* BEGIN Extract to read *
Perry Lang (born December 24, 1959, Palo Alto, California) is an American director, writer and actor.

Acting
Lang has appeared in several films and television shows, such as Teen Lust, and directed himself in Men of War (1994). He had roles in Alligator (1980), Eight Men Out (1988) and Sunshine State (2002) — all written and directed by John Sayles. He also appeared in 1941 (1979), The Big Red One (1980), The Hearse (1980), Cattle Annie and Little Britches (1981), Body and Soul (1981), Tag: The Assassination Game (1982), O'Hara's Wife (1982), Spring Break (1983), Sahara (1983), Jocks (1987) and Jennifer 8 (1992).

Directing
He has directed episodes of television series such as Arli$$, ER, Millennium, Dawson's Creek, NYPD Blue, Nash Bridges, Fantasy Island, Weeds, Gilmore Girls, Army Wives, The Twilight Zone, Alias, Las Vegas, Jack & Bobby, Everwood, and Greek. He also directed himself in Men of War (1994).
* END Extract to read *
* BEGIN Provided material *
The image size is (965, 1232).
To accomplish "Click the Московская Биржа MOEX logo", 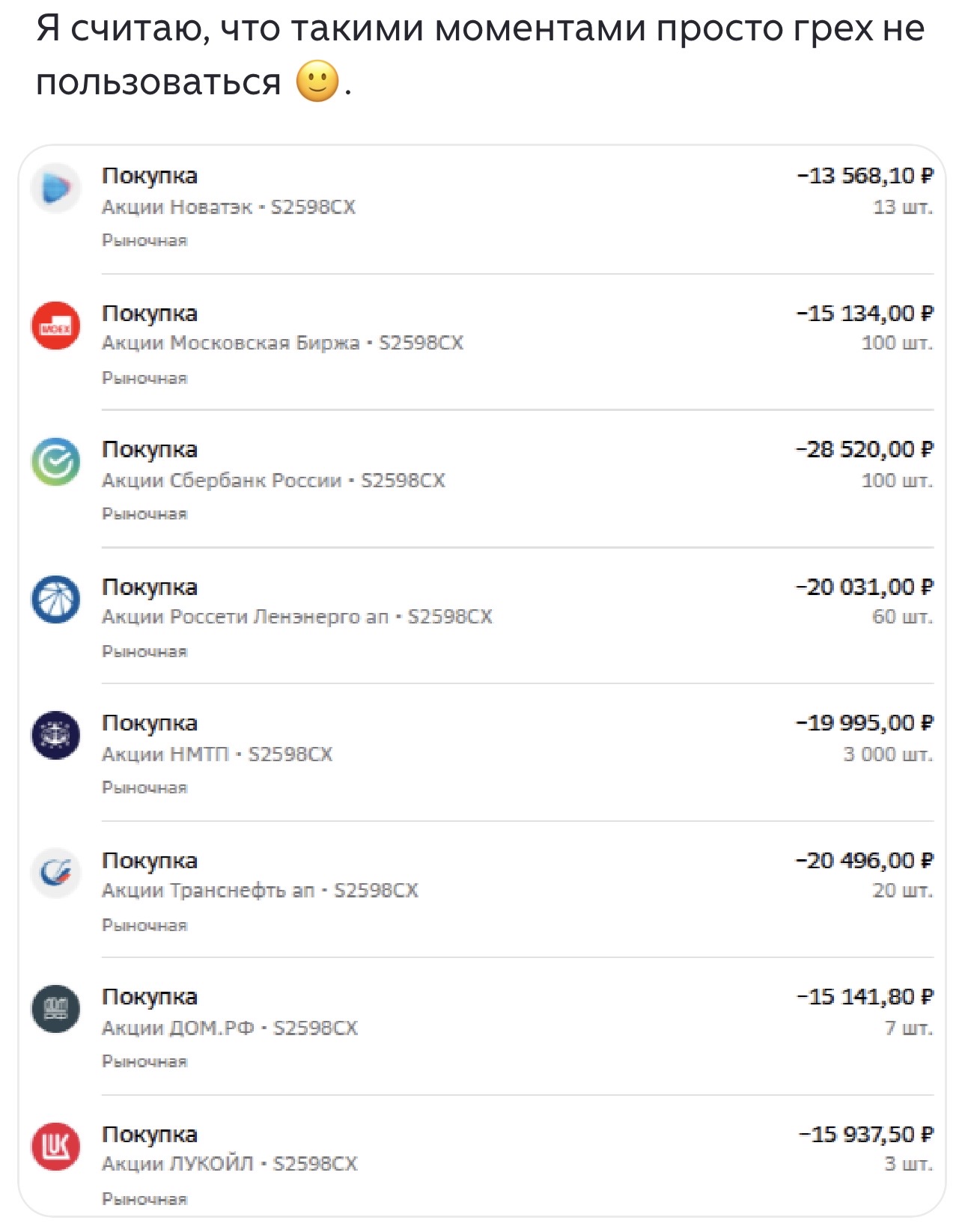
* END Provided material *
=== Challenges ===
1: List every film in the Perry Lang text that has the year 1982 or 1983 next to it.
2: Print the stretch of the Perry Lang text from "Perry Lang (born" through "Jennifer 8 (1992).".
The data isn't needed for what comes next.

=== Answers to the problems ===
1:
Tag: The Assassination Game (1982)
O'Hara's Wife (1982)
Spring Break (1983)
Sahara (1983)

2:
Perry Lang (born December 24, 1959, Palo Alto, California) is an American director, writer and actor.

Acting
Lang has appeared in several films and television shows, such as Teen Lust, and directed himself in Men of War (1994). He had roles in Alligator (1980), Eight Men Out (1988) and Sunshine State (2002) — all written and directed by John Sayles. He also appeared in 1941 (1979), The Big Red One (1980), The Hearse (1980), Cattle Annie and Little Britches (1981), Body and Soul (1981), Tag: The Assassination Game (1982), O'Hara's Wife (1982), Spring Break (1983), Sahara (1983), Jocks (1987) and Jennifer 8 (1992).